Make it Stop
It's quite clear to me why many people overdose on medication. They just want the pain to stop. It's as simple as that. I am afflicted by one of my infamous headaches, and scooping my right eyeball out with a melon baller has never seemed so tempting. I have tried Advil, aspirin, Aleve, Excedrin, ice cream, sleep, a warm bath, darkness, pressure points, sex, caffeine, 40 gallons of water, herbal tea, light, fresh air, bourbon, praying for relief, praying for death, a blanket over my head, moaning in agony, cuddling with Erik, and ice packs to no avail. I'm out of ideas, and I'm on day two now. I slept until after eight o'clock this morning and woke up to bright sunshine, thinking I had died in the night. If I sleep in, something is just not right. The pain began Friday night, part of which I spent in Erik's room after another one of his nightmares.
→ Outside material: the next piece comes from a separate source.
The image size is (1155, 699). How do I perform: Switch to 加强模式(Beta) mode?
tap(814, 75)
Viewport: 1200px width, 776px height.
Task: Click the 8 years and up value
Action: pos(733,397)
Erik and I did manage to get to my folks' house yesterday. My Aunt Jane was there, too. We watched the Oregon Ducks play USC. Despite my blossoming headache, I couldn't help but scream along with the rest of them. My millions of nerve endings did a painfully slow version of the wave around the circumference of my skull. Erik used to cry when our teams scored touchdowns. Although he still jumps at the sound of cheering, he will now put his hands up in the air and yell, "TOUCHDOWN!"
I hope to write more tomorrow, but at the moment I need to go find a place to lie down and die.